Predicting an inevitable increase in income and payroll taxes in the coming years, the Center for Retirement Research (CRR) released a report stating that the amount of people ‘at risk’ of not having enough income in retirement will increase as well. Particularly at risk are high-income households on the verge of retirement, the report said.
The current spending and debt levels, as well as the forecast that government spending as a percentage of the GDP will continue to increase, makes it very probable that a substantial tax hike will be needed to bridge the gap between revenue and spending, the CRR said. This study uses a “high spending and revenue” scenario where tax revenues would jump from 18-20 percent to 28 percent of the GDP.

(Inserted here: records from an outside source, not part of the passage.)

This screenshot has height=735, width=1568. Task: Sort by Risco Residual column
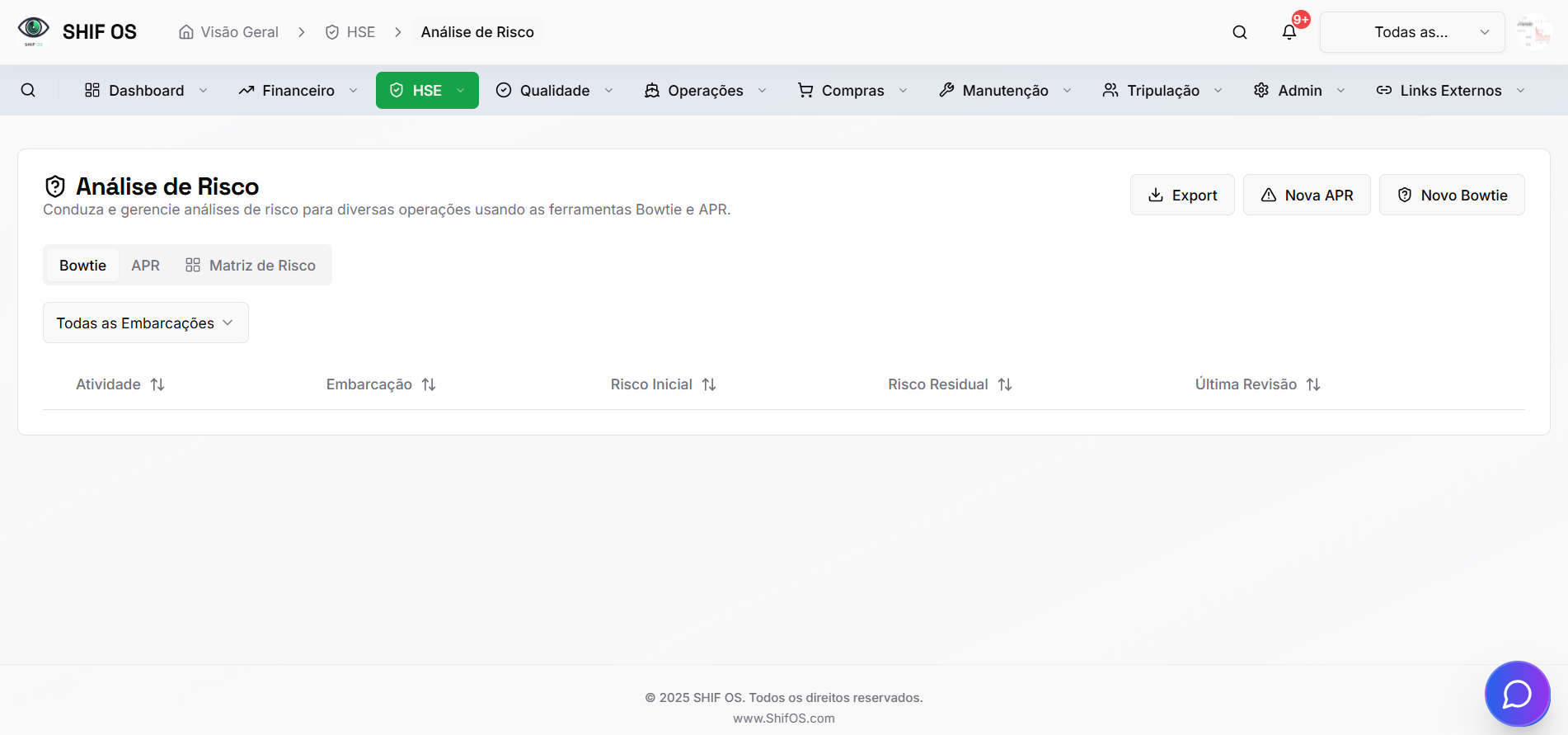point(1005,384)
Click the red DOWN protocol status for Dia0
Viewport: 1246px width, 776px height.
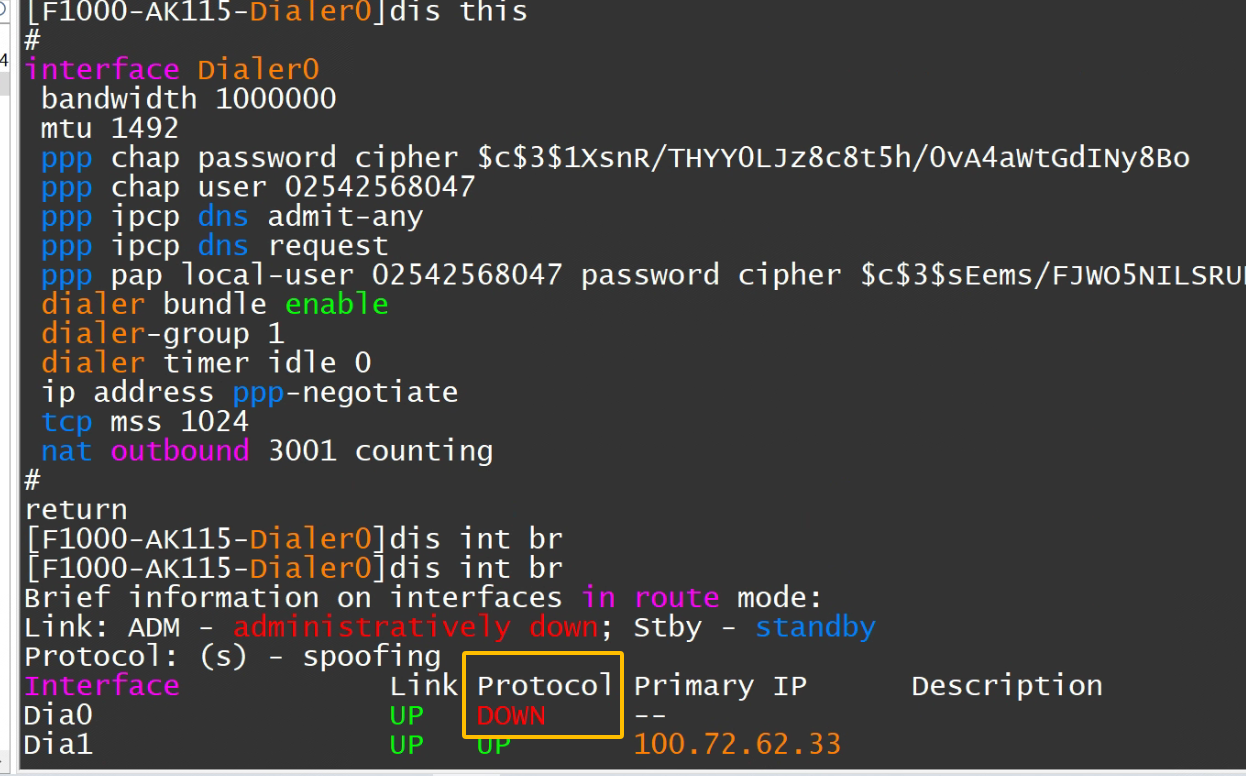click(x=511, y=715)
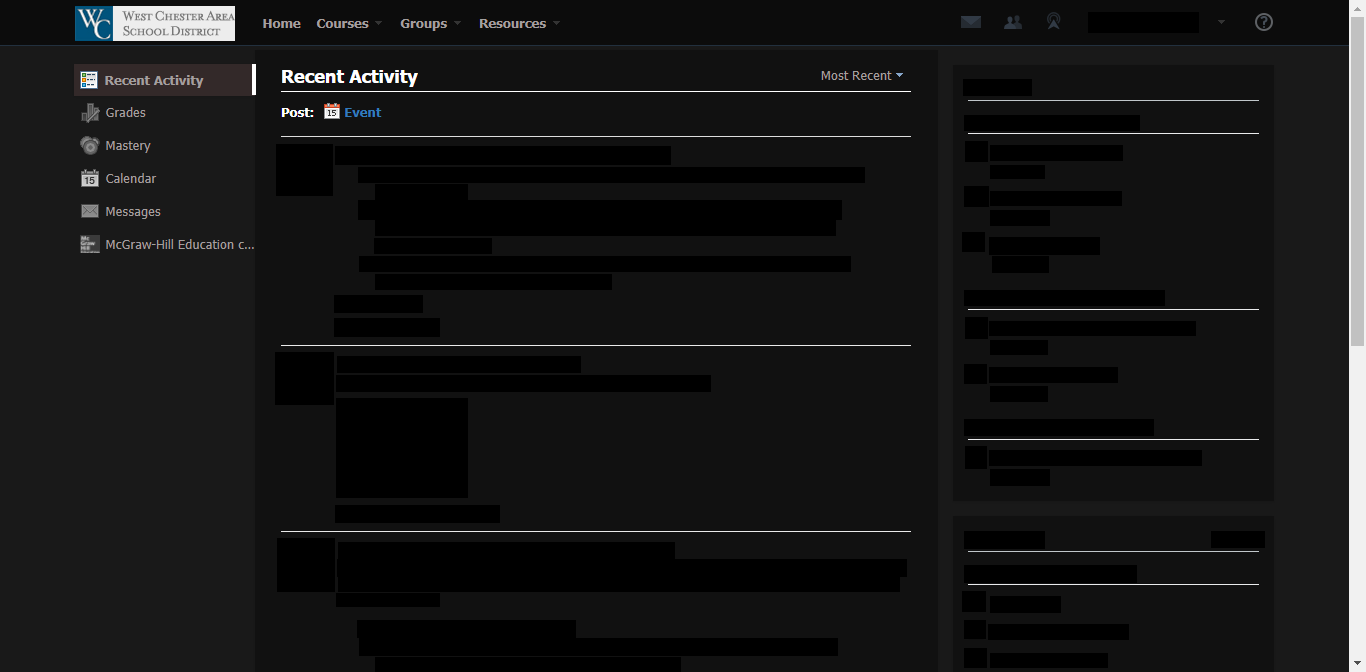Open Grades from the left sidebar

[x=125, y=112]
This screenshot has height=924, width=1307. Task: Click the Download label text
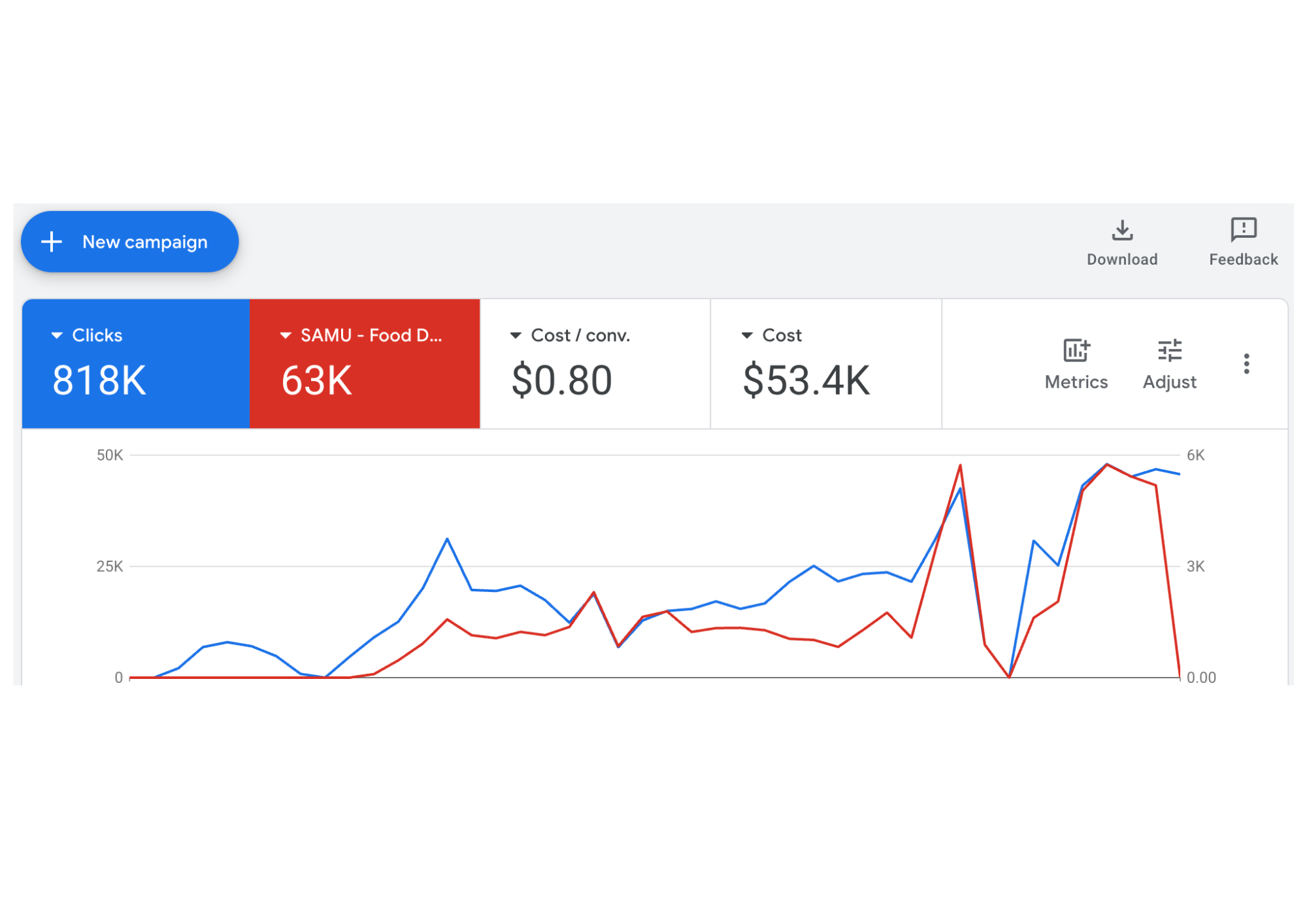[1122, 259]
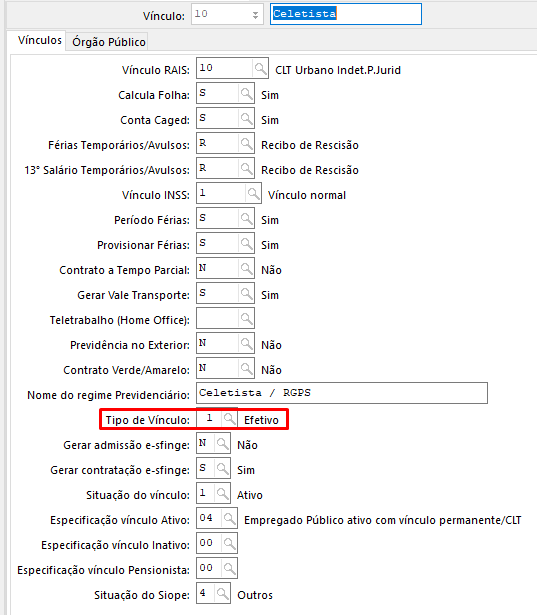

As a result, the National Retirement Risk Index (NRRI) will jump to 47 percent – up from 41 percent – for early boomers (those still working but close to retirement) who will be “taken by surprise,” the report says, due to the fact that they have spent most of their working life accustomed to the current tax system and will have to adjust quickly to a new one as they approach retirement.
Fifty-eight percent, up from 56 percent, of ‘Gen-Xers’ – generally those aged 30 to 45 – will be at risk, yet this group has time on their side and can respond by reducing consumption and spending levels now. Finally, 52 percent, up from 48%, of late boomers will be at risk; this is the smallest increase among age groups.
These are admittedly conservative estimates, said the report, as the NRRI does not take into consideration or measure behavioral affects or changes due to higher taxes and lower net income, such as savings increases or decreases; the index automatically assumes the same savings percentage rate for each household before and after tax increases, which will likely not be the case for all Americans.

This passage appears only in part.